# STATED PROBLEM A:
Edit the records from their first line through the line containing "Looking at the screenshot, I should 394,549.", replacing "Given" with "Instruction" and leaving everything else unchanged.

# TEXT SEGMENT:
++++++

But it is in ‘The Old Man’s Tale About the Queer Client’ (Chapter XXI) that Dickens’ obsessions appear most plainly. Here at the threshold of Dickens’ work we are confronted with the Marshalsea Prison. A prisoner for debt, a ‘healthy, strong-made man, who could have borne almost any fatigue of active exertion,’ wastes away in his confinement and sees his wife and child die of grief and want. He swears to revenge their deaths on the man who has put him there. We have another long passage of delirium, at the end of which the prisoner comes to, to learn that he has inherited his father’s money. At a seaside resort where he has been living, he sees a man drowning one evening; the father of the drowning man stands by and begs the ex-prisoner to save his son. But when the wronged man recognizes his father-in-law, the man who sent him to prison and who allowed his own daughter and grandson to die, he retaliates by letting the boy drown; then, not content with this, he buys up at ‘treble and quadruple their nominal value’ a number of loans which have been made to the old man; these loans have been arranged on the understanding that they are renewable up to a certain date, but the wronged man, taking advantage of the fact that the agreement has never been put on paper, proceeds to call them in at a time when his father-in-law has ‘sustained many losses’; the old man is dispossessed of all his property and finally runs away in order to escape prison, but his persecutor tracks him down to a ‘wretched lodging’ — note well: ‘ in Camden Town ‘ — and there finally reveals himself and announces his implacable intention of sending his persecutor to jail. The old man falls dead from shock, and the revenger disappears.

++++++

# STORED RECORDS:
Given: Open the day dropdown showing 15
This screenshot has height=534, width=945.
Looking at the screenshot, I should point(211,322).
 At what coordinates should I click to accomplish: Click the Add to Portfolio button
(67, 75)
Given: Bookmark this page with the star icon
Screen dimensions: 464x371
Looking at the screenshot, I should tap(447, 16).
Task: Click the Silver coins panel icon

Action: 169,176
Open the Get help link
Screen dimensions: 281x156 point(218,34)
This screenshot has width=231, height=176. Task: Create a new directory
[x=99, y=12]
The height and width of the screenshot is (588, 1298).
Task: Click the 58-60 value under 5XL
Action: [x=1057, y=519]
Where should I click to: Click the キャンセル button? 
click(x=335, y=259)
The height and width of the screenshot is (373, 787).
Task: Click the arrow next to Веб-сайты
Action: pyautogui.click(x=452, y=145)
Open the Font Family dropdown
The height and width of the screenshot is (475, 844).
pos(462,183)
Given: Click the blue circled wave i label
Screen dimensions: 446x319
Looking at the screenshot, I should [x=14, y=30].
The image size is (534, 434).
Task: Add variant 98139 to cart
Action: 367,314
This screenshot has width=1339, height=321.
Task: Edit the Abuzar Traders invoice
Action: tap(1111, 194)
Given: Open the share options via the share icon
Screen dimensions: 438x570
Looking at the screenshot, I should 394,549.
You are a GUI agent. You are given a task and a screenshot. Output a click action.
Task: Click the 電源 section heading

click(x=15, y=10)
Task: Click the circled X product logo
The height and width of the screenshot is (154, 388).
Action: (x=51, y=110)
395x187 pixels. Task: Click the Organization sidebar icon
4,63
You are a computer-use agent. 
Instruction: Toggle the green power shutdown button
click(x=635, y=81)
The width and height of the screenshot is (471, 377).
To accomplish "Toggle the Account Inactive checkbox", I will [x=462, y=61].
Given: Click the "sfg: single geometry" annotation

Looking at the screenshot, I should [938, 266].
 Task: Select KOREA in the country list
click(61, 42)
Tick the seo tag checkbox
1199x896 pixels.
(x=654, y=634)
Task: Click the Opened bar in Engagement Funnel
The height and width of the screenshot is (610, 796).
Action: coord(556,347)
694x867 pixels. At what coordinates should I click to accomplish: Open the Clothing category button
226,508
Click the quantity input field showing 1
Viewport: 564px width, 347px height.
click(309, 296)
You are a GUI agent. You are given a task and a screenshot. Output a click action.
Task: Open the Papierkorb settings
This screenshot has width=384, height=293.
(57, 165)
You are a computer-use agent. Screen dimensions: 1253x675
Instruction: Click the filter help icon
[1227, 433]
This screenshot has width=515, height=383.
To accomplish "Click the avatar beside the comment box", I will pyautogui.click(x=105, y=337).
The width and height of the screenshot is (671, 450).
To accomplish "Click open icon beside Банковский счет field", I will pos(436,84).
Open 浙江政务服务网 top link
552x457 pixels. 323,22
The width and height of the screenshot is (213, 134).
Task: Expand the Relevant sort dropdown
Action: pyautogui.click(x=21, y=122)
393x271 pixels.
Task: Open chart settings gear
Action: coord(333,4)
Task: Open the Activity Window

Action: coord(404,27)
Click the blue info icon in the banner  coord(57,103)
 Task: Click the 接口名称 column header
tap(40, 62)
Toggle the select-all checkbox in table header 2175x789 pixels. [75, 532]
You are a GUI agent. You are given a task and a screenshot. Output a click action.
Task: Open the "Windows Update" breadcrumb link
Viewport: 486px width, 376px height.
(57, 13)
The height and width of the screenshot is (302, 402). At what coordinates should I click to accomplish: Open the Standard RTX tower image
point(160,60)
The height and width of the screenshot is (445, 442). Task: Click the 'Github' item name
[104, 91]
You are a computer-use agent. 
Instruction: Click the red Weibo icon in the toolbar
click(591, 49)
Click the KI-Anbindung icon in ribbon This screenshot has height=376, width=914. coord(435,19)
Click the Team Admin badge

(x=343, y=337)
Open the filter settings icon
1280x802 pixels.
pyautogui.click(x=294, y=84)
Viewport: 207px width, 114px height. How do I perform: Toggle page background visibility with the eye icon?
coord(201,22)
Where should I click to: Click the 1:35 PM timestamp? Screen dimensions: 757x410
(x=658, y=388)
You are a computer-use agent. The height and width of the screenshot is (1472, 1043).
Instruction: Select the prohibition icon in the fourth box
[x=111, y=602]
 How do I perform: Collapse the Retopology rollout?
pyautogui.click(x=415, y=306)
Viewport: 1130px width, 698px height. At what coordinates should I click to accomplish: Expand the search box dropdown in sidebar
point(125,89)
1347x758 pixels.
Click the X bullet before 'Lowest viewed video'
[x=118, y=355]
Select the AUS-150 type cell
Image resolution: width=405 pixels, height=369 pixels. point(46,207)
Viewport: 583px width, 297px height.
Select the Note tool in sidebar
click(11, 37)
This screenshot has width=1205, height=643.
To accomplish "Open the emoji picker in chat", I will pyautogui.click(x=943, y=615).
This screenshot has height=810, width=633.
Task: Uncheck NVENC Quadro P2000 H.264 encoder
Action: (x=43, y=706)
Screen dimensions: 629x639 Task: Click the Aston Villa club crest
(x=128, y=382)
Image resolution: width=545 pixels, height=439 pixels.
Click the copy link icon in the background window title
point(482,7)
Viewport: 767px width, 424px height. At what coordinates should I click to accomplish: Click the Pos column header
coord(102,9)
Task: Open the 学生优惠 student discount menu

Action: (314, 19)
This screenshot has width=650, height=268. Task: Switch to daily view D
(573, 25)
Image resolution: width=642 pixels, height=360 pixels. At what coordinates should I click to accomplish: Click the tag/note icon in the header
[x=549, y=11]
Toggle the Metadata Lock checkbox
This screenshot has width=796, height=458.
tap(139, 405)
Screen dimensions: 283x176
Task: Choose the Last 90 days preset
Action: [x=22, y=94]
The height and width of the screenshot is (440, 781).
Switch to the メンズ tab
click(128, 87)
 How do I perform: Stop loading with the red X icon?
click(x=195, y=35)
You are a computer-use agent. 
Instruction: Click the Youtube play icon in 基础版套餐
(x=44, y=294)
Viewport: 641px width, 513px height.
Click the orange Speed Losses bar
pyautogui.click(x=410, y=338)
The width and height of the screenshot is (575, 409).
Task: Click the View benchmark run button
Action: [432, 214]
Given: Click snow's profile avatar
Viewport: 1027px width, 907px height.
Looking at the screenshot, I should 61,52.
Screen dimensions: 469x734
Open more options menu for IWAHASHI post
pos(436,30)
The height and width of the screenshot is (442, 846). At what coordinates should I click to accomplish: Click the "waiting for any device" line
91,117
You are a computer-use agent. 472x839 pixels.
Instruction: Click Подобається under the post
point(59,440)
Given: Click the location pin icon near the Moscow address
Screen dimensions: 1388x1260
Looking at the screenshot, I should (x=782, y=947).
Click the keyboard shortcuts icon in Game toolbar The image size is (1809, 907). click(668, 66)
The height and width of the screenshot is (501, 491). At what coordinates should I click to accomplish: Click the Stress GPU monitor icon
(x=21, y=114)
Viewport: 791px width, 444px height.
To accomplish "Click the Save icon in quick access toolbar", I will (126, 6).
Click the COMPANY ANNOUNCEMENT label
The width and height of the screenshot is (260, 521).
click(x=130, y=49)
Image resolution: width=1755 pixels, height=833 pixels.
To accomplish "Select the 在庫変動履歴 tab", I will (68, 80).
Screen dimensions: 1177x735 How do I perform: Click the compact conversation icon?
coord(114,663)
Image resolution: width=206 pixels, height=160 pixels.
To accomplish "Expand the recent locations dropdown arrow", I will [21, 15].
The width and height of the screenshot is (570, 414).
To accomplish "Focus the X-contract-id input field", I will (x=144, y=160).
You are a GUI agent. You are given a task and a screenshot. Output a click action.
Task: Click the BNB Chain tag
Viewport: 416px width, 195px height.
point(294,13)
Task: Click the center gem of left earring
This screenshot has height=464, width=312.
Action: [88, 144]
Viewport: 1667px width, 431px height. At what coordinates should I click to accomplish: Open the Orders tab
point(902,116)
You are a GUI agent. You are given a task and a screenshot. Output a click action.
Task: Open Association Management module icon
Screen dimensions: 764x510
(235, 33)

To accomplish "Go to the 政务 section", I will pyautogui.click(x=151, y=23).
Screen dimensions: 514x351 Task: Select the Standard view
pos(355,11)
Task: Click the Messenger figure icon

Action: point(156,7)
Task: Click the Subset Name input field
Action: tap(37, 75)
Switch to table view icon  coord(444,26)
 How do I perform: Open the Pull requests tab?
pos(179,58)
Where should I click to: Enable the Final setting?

++++++

# STATED PROBLEM B:
According to the passage on Dickens' tale of the queer client, where is the wretched lodging in which the persecutor finally tracks down the old man?

# RIGHT ANSWER A:
Instruction: Open the day dropdown showing 15
This screenshot has height=534, width=945.
Looking at the screenshot, I should point(211,322).
 At what coordinates should I click to accomplish: Click the Add to Portfolio button
(67, 75)
Instruction: Bookmark this page with the star icon
Screen dimensions: 464x371
Looking at the screenshot, I should tap(447, 16).
Task: Click the Silver coins panel icon

Action: 169,176
Open the Get help link
Screen dimensions: 281x156 point(218,34)
This screenshot has width=231, height=176. Task: Create a new directory
[x=99, y=12]
The height and width of the screenshot is (588, 1298).
Task: Click the 58-60 value under 5XL
Action: [x=1057, y=519]
Where should I click to: Click the キャンセル button? 
click(x=335, y=259)
The height and width of the screenshot is (373, 787).
Task: Click the arrow next to Веб-сайты
Action: pyautogui.click(x=452, y=145)
Open the Font Family dropdown
The height and width of the screenshot is (475, 844).
pos(462,183)
Instruction: Click the blue circled wave i label
Screen dimensions: 446x319
Looking at the screenshot, I should [x=14, y=30].
The image size is (534, 434).
Task: Add variant 98139 to cart
Action: 367,314
This screenshot has width=1339, height=321.
Task: Edit the Abuzar Traders invoice
Action: tap(1111, 194)
Instruction: Open the share options via the share icon
Screen dimensions: 438x570
Looking at the screenshot, I should 394,549.

# RIGHT ANSWER B:
In Camden Town.